From the line with "Instruction: Collapse the" to the final line of the records, every line is to be duplicated exactly, both of those lines included.

Stored data entries:

·····

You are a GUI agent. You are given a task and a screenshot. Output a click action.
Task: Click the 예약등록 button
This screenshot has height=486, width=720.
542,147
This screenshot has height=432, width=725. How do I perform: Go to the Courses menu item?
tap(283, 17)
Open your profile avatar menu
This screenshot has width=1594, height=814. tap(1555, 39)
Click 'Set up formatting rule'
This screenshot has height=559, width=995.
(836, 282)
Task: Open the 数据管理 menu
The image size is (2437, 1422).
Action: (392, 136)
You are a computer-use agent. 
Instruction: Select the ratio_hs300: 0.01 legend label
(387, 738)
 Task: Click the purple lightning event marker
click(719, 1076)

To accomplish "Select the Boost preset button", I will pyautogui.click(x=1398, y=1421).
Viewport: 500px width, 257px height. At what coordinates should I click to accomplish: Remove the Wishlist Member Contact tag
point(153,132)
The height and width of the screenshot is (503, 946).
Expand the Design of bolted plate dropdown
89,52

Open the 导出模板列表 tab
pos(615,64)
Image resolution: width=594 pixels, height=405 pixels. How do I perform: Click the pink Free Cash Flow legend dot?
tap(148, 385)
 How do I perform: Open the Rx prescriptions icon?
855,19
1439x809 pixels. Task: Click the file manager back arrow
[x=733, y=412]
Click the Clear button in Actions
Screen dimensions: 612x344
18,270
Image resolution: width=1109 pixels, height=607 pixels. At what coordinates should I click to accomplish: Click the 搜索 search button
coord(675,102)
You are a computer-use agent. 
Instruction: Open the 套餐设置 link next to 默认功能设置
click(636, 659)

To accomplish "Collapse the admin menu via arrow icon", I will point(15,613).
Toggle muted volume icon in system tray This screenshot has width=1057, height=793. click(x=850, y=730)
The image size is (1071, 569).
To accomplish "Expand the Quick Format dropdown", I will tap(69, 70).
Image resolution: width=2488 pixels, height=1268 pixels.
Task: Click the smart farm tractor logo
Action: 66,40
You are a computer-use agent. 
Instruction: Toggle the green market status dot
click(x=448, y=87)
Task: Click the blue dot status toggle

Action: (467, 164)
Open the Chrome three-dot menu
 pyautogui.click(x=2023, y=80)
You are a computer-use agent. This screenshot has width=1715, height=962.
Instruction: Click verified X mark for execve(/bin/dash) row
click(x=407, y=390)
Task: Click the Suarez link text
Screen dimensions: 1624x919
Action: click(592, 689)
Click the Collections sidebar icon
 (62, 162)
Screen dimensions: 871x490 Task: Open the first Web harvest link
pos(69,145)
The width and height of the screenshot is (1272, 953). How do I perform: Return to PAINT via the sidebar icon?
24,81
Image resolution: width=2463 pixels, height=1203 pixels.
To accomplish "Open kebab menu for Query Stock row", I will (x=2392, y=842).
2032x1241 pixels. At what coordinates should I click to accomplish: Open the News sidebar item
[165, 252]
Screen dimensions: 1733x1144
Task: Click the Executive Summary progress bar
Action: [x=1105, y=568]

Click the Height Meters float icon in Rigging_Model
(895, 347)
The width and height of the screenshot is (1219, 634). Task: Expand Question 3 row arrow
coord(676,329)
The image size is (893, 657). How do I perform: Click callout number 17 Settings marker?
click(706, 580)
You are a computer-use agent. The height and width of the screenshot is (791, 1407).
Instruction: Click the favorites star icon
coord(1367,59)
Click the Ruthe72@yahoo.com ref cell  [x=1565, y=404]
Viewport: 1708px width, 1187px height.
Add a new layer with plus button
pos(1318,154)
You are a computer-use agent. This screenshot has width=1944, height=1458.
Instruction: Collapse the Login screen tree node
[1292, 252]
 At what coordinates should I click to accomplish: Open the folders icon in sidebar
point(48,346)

·····

SOLUTION TO THIS PROBLEM
Instruction: Collapse the Login screen tree node
[1292, 252]
 At what coordinates should I click to accomplish: Open the folders icon in sidebar
point(48,346)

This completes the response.